━━━ Data for this task ━━━

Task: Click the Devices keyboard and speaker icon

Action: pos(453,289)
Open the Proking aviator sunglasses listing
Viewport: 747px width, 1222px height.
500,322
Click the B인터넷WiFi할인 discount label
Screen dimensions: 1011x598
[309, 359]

━━━

Rewrite the data, changing "speaker" to "microphone" and leaving everything else as it is.

Task: Click the Devices keyboard and microphone icon

Action: pos(453,289)
Open the Proking aviator sunglasses listing
Viewport: 747px width, 1222px height.
500,322
Click the B인터넷WiFi할인 discount label
Screen dimensions: 1011x598
[309, 359]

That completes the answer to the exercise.